• **To do**
Where a record holds a picture, leave the picture out; otherwise repeat every record exactly.
═════ Task data ═════
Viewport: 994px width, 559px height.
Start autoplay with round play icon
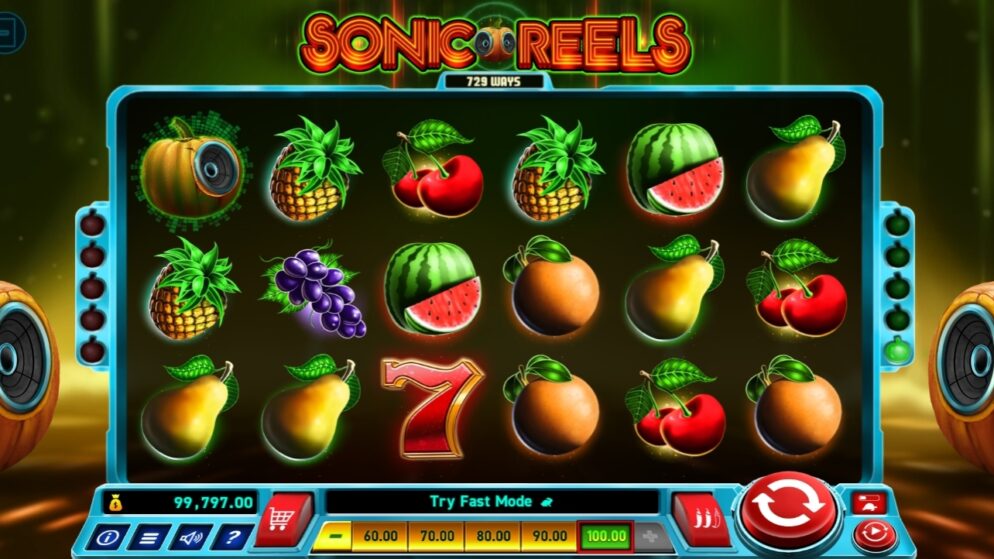(x=874, y=533)
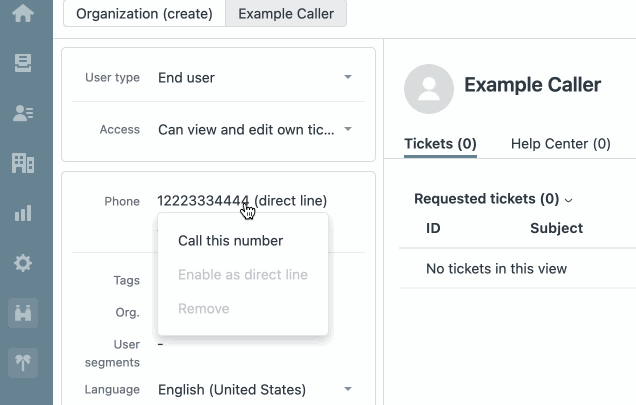Click Remove in the phone menu

coord(203,308)

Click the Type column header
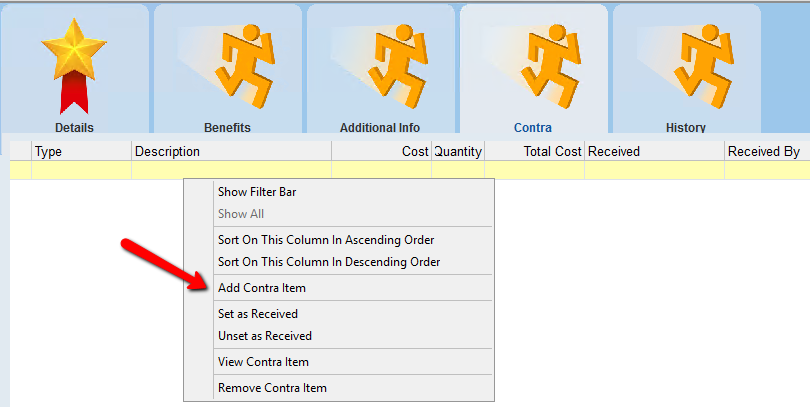pos(81,151)

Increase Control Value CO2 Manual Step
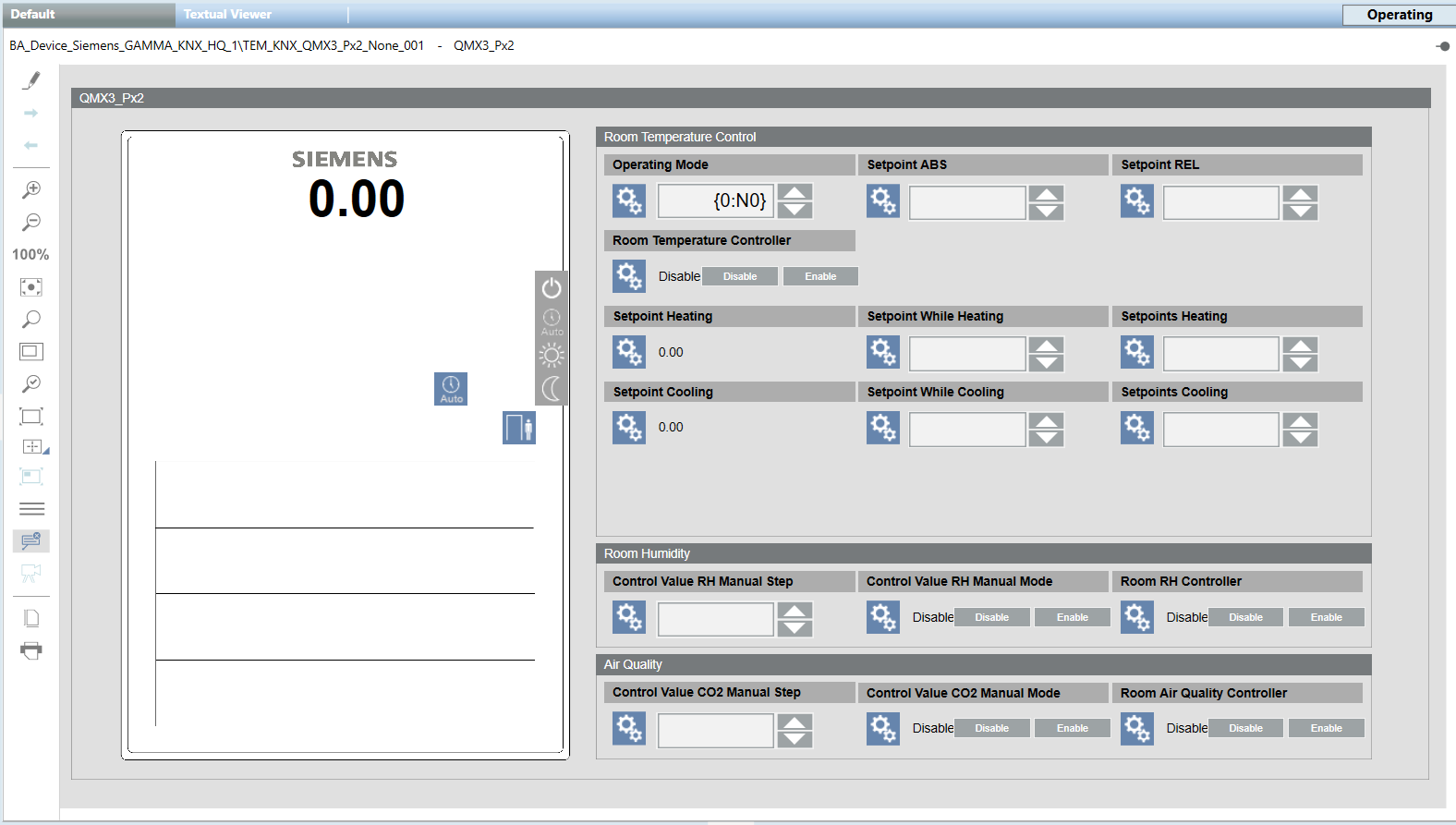[795, 722]
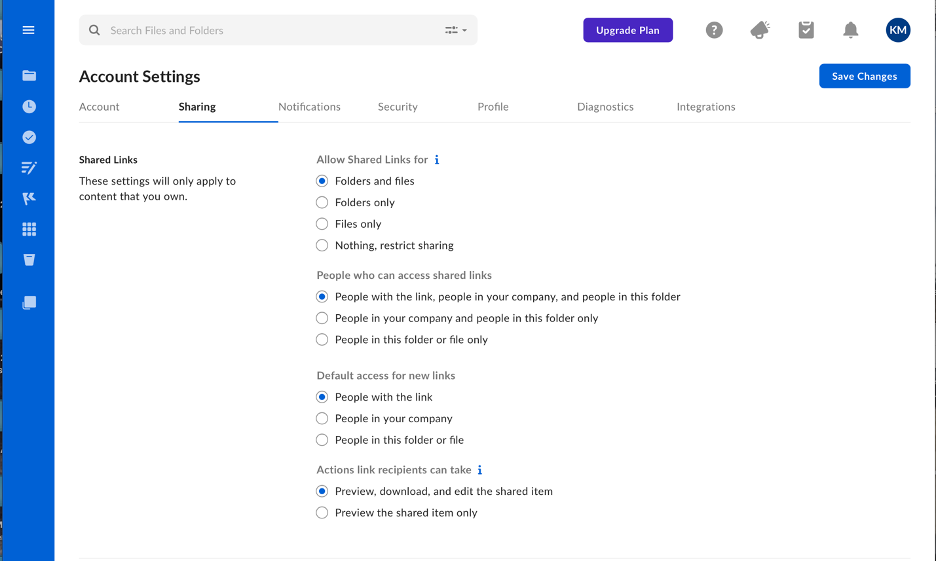Open the hamburger menu in sidebar

point(28,30)
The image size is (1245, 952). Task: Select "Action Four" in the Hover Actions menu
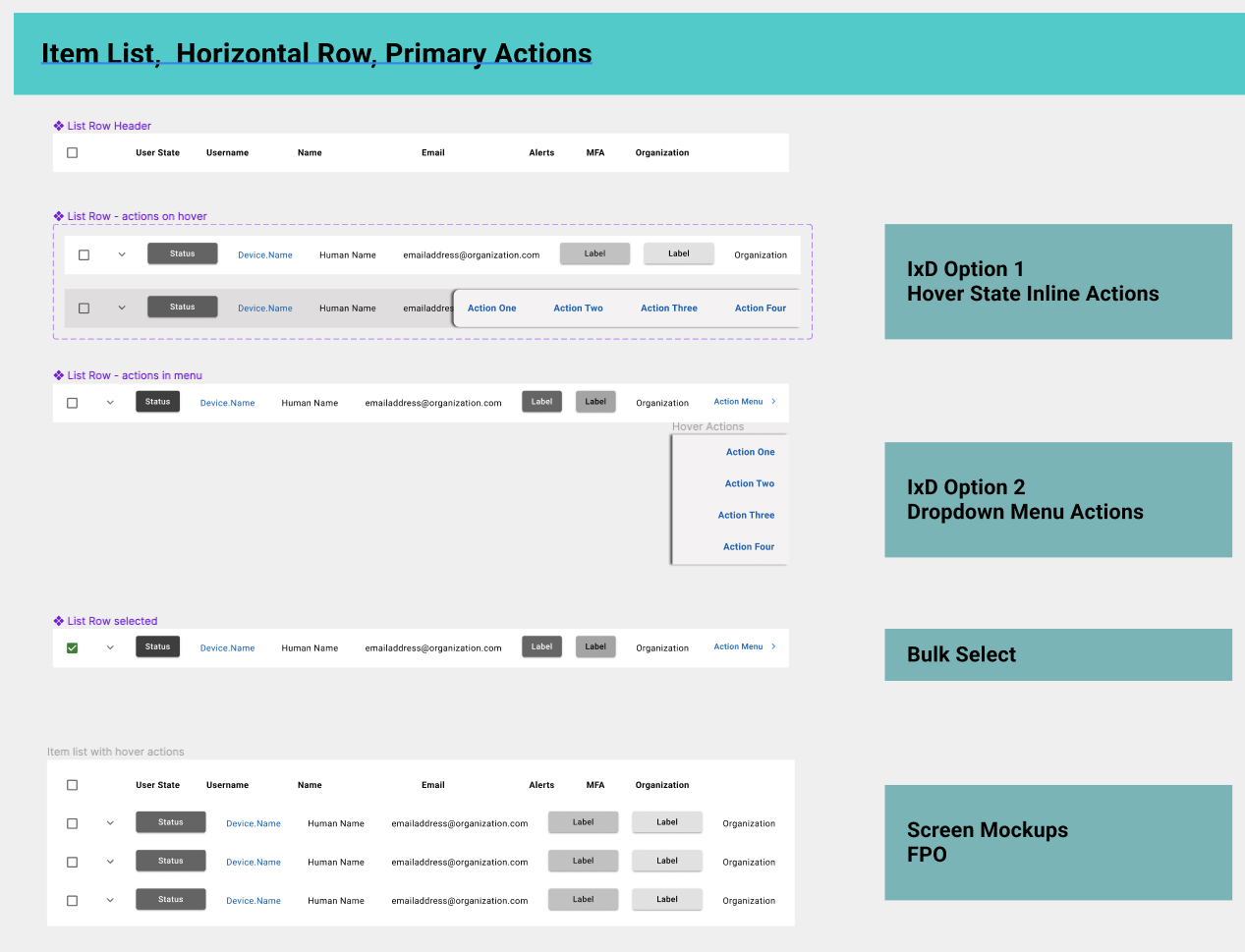[750, 547]
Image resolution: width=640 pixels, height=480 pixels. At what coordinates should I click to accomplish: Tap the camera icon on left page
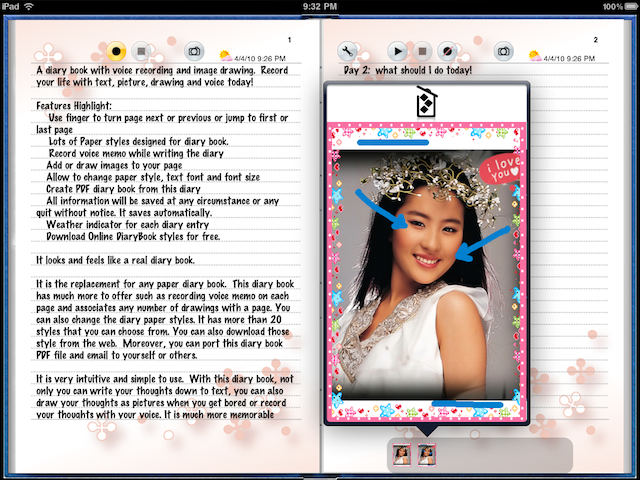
═════
• **Written answer**
Viewport: 994px width, 559px height.
Start autoplay with round play icon
(x=874, y=533)
Click Remove in the phone menu

coord(203,308)

Click the Type column header
pos(81,151)

Increase Control Value CO2 Manual Step
[795, 722]
Open the hamburger menu in sidebar

point(28,30)
The image size is (1245, 952). Task: Select "Action Four" in the Hover Actions menu
[750, 547]
Image resolution: width=640 pixels, height=480 pixels. At what coordinates should I click to accomplish: Tap the camera icon on left page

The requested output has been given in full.